What is Rural?
I spent 3 days in Regina this March at the 2024 annual convention for the Saskatchewan Association of Rural Municipalities, or SARM. I have been a councilor for 8 years now in the RM of Kindersley, aka RM 290. There are 294 municipalities in Saskatchewan. Many of them may have fewer people living inside the boundaries than their official municipality number. Once a year, representatives from each RM are invited to Saskatoon or Regina, depending on the year, to vote on resolutions, voice their ratepayers concerns directly to the premier and his cabinet ministers, price out a new grader or mower, and pack every seat of the city's steak houses and beer parlours.
SARM is old, and I don't mean its 129 year history. Of the 1,300 odd people attending at delegates, many, probably most, are over 60. If the average age of a farmer in 2023 is 56, your elected RM councilor is likely older. There are a lot of hearing aids, bad knees and a burning distrust of the NDP that most younger urban voters can't parse. Lorne Calvert left power before the financial crisis of 2008 and more people are worried about communism than what happened with the Global Transportation Hub scandal during the Brad Wall era.
So, what does rural mean in Saskatchewan? The open space of rural living generally connotes freedom, it means small government, it means concerns about agriculture are front and centre, and lauds self-directed stewardship. As a councilor I know it also means making sure we have systems in place to stop people from doing dumb, illegal, or dangerous things. Individuality yes, but legally entrenched property rights as well. This isn't to say that rural life means you have to be a loaner. Concerns over a vanishing way of life suggest to me that it is community and lifestyle that rural folks want to hold on to. Rather than the suburban post-war boom with picket fences and single income households it's more about the one room school houses, and smaller mixed farms that consume more of their own farms production rather than the big box landscape of modern grocery stores and parking lots. Bigger families, manual labour, dirt roads. This is rural for the baby boomer generation, and those who lived on farms, or at least have memories of a parent, grandparent, aunt, uncle or cousin and that lifestyle.

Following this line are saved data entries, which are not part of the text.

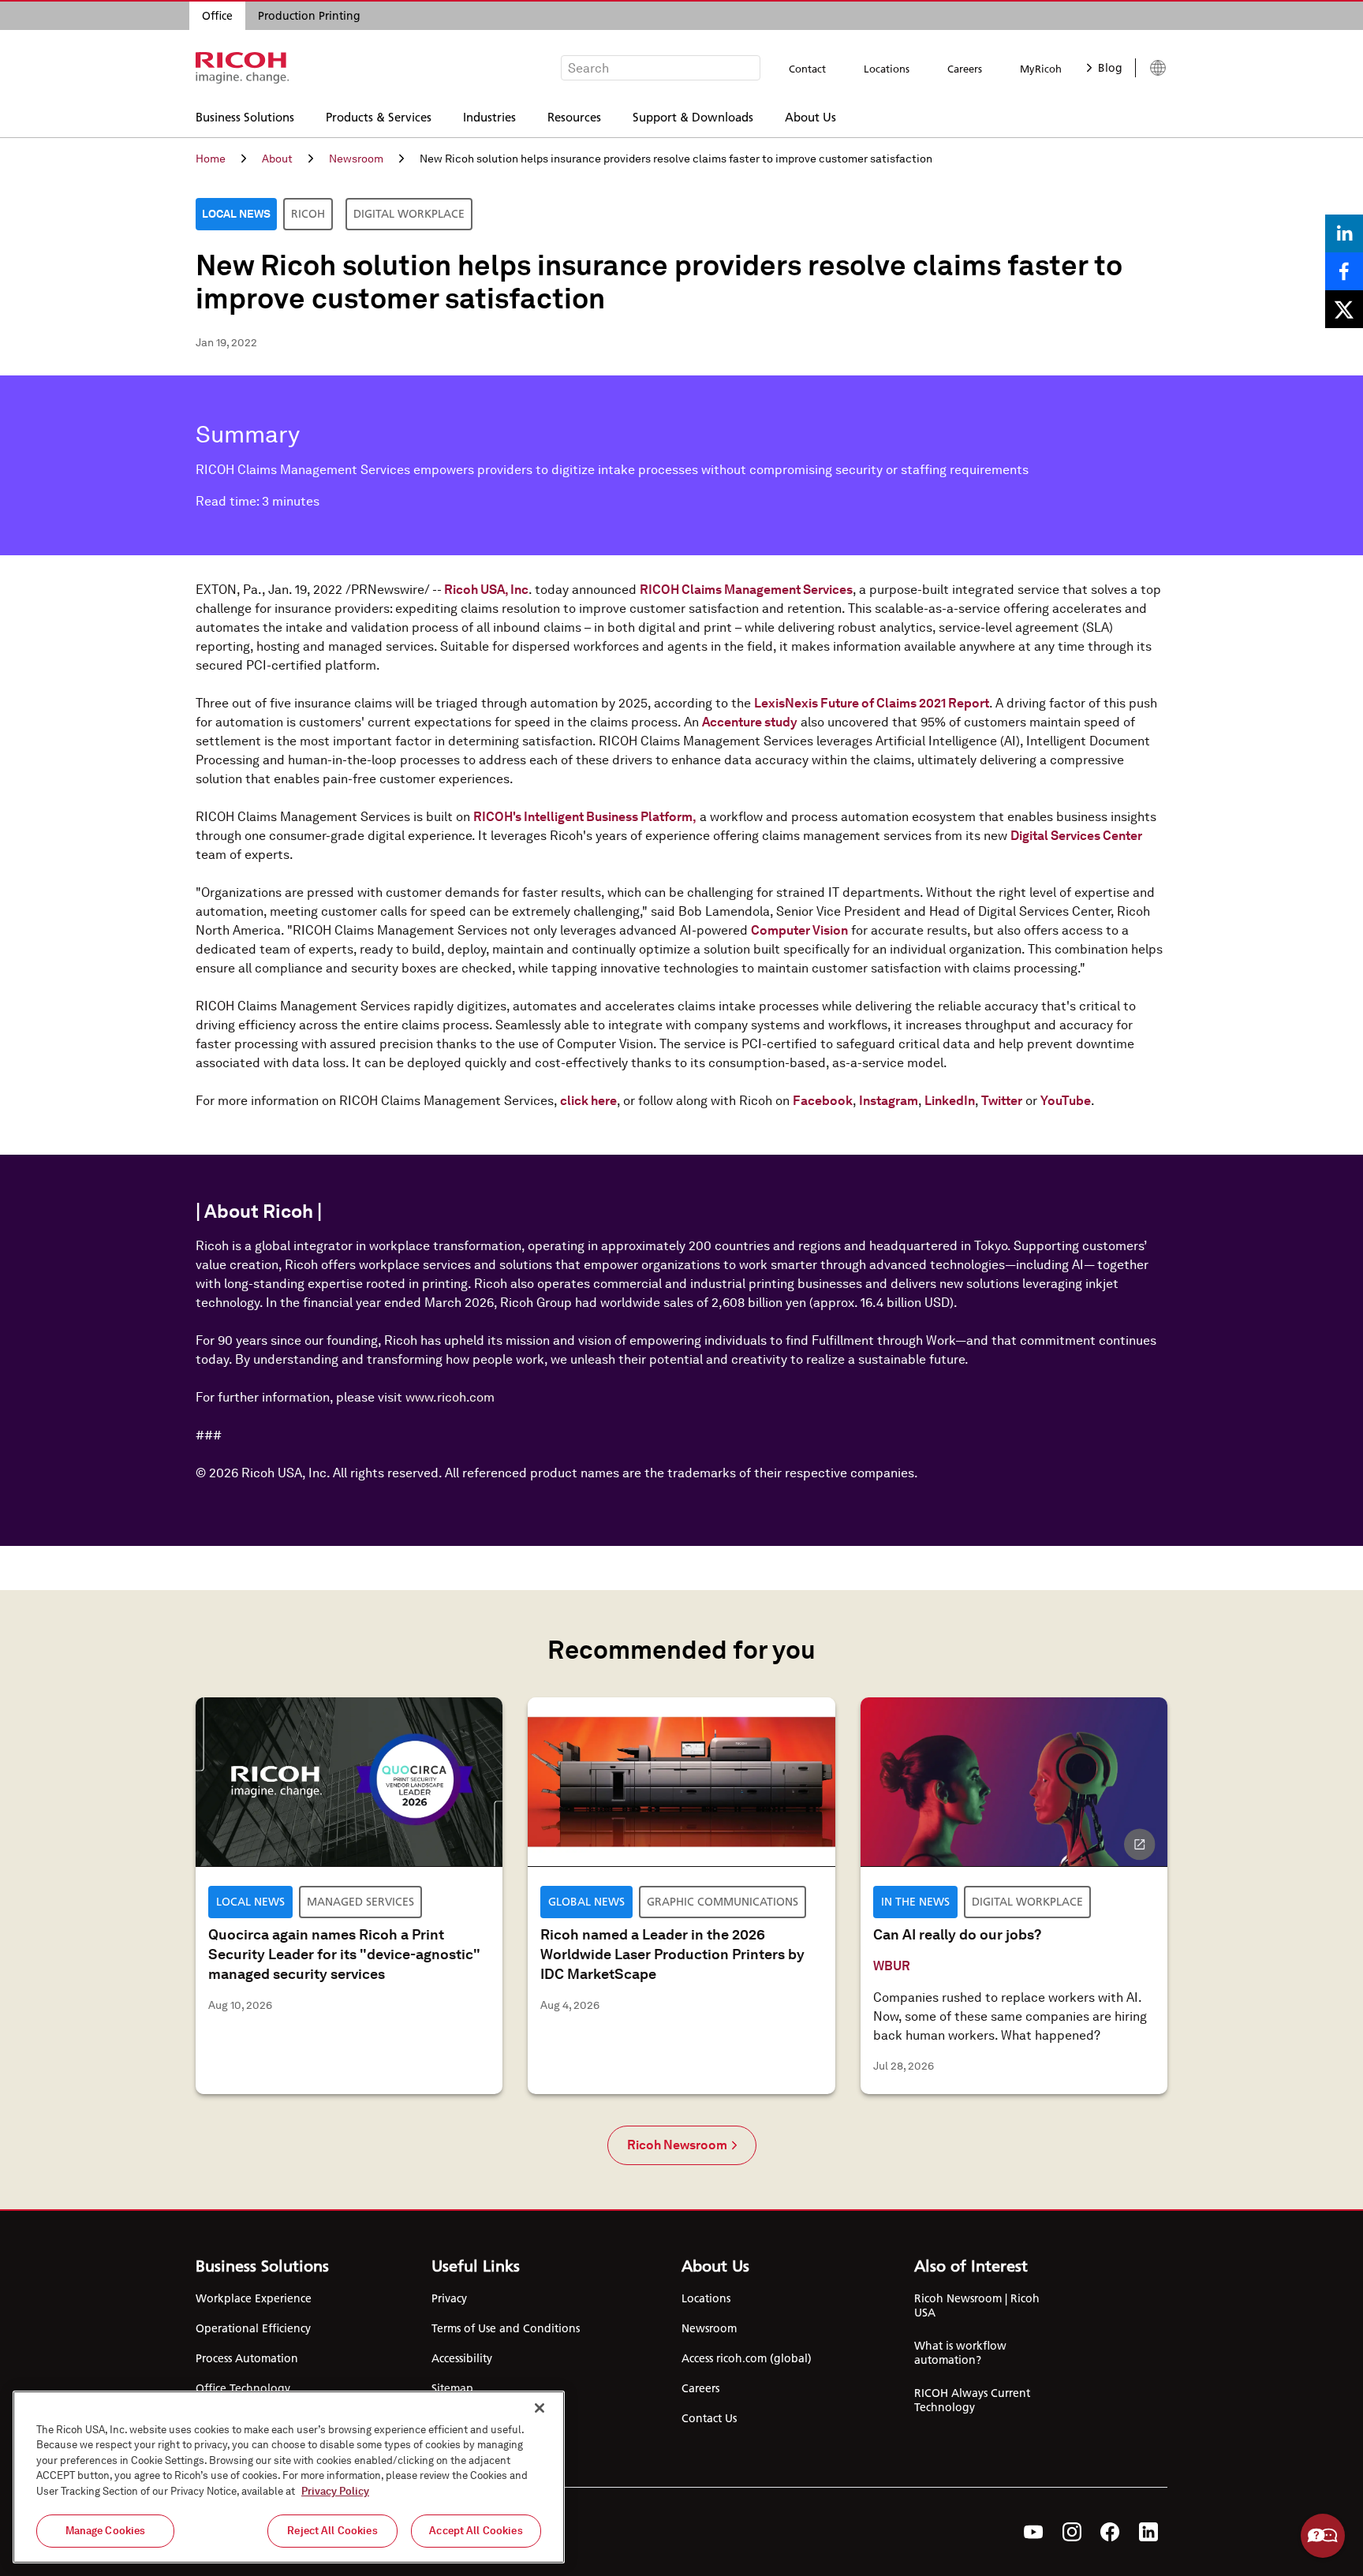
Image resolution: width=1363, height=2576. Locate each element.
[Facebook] (1110, 2531)
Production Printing (309, 16)
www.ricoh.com (450, 1397)
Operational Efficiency (253, 2328)
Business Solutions (245, 116)
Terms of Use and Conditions (505, 2328)
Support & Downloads (693, 116)
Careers (964, 68)
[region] (289, 2477)
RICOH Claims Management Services (746, 589)
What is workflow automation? (960, 2353)
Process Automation (247, 2358)
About (277, 158)
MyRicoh (1041, 68)
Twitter (1001, 1100)
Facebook (823, 1100)
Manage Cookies (105, 2531)
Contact (807, 68)
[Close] (539, 2408)
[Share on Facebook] (1344, 271)
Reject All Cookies (332, 2531)
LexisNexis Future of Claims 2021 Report (871, 703)
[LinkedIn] (1148, 2531)
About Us (810, 116)
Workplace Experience (254, 2298)
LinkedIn (949, 1100)
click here (588, 1100)
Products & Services (378, 116)
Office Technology (243, 2388)
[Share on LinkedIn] (1344, 233)
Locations (886, 68)
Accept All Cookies (475, 2531)
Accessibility (461, 2358)
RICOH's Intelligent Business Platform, (584, 816)
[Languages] (1151, 67)
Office (217, 16)
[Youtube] (1034, 2531)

Let's consider what rural is through the lens of health care. It is the number one concern for an ageing population, and, despite 40% of provincial tax dollars going towards it, health care is in a very rough state in the province of Saskatchewan. We have retention problems for doctors and nurses, especially in smaller rural areas, and we have well trained paramedics ferrying patients on day long trips to urban centres for kidney dialysis or imaging due to lack of population density. You might complain about wait times in Saskatoon or Regina, but you still have to get to a hospital before that clock starts ticking. Everyone has an issue at some stage of the care process. Enter a figure long gone, the ‘Country Doctor’. One person responsible for their community's needs. Lifelong retention, patients medical history from birth to death, always home, practical, no nonsense, knows the area and the area's ills. No administration or bureaucracy, just the opinion of the community he serves. An artifact that many pin their idealized image of rugged individualism on, one that speaks to all the values of rural life. Independent in a way, but close knit community-first ties as well. You might hate your neighbour, but when you neighbour is the only one with a working stove or extra dozen eggs, you set those differences aside. Much like the one room schoolhouse, you make things work with what you have around. Now I'm talking like I was born in the early 50's instead of the 80's.
For me, rural is real, but for the generation whose great grandparents had a farm, but sold it or retired before the grandkids got a combine ride, it looks much different. If we want to uphold the best parts of rural living we have to make small towns places that are not only cheaper to live and less hectic, but welcoming, tolerant, and as culturally vibrant as possible. In an age where remote work is more common than ever, people need a reason to embrace the best parts of small town life. And half a beef cut cut and wrapped for 5 bucks a pound isn’t bad either.